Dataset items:
--- START ---

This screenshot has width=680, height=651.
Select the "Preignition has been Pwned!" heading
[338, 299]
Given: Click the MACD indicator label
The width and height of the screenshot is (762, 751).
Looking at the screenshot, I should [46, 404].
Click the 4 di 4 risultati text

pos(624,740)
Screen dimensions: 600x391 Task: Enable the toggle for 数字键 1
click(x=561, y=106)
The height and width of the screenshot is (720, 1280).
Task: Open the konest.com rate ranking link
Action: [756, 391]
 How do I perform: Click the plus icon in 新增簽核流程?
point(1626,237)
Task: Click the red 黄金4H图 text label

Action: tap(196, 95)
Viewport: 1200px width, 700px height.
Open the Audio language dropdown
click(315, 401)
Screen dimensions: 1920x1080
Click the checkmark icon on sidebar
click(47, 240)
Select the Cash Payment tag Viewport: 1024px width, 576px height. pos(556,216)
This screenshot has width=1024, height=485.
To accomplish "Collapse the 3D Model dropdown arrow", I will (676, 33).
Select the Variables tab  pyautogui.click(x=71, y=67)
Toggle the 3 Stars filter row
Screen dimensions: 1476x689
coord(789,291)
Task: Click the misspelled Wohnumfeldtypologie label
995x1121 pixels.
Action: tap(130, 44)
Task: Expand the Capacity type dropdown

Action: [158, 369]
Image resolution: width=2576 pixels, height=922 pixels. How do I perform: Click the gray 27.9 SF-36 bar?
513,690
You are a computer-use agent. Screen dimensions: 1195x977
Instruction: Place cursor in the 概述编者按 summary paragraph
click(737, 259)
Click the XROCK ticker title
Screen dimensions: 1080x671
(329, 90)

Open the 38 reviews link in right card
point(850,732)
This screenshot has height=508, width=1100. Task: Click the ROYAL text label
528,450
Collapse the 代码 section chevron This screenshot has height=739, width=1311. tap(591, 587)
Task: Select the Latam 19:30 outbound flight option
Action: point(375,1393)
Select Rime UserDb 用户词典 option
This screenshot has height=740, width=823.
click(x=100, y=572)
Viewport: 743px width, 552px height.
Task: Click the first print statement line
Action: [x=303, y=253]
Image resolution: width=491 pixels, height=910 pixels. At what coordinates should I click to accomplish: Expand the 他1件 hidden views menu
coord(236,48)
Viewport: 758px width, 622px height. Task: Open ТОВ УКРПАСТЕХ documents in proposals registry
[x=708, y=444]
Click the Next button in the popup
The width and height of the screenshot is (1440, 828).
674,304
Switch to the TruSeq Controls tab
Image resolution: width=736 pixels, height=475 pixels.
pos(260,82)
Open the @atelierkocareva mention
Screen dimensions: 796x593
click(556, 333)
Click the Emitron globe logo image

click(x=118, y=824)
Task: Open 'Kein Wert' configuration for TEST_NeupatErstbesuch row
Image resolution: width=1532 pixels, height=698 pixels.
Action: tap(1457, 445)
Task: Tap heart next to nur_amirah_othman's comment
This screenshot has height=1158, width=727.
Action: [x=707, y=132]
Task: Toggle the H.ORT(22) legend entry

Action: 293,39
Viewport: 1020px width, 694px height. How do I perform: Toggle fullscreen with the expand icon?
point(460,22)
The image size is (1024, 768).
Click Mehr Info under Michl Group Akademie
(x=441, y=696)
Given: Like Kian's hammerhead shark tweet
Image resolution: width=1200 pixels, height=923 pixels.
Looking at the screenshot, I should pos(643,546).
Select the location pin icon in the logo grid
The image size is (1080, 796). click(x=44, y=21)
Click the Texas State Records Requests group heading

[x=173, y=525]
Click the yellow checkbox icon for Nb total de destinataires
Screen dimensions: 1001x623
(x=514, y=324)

--- END ---

Only lines that contain the string "Given" count; pick each one out of the records and copy it.

Result of this exercise:
Given: Click the MACD indicator label
Given: Like Kian's hammerhead shark tweet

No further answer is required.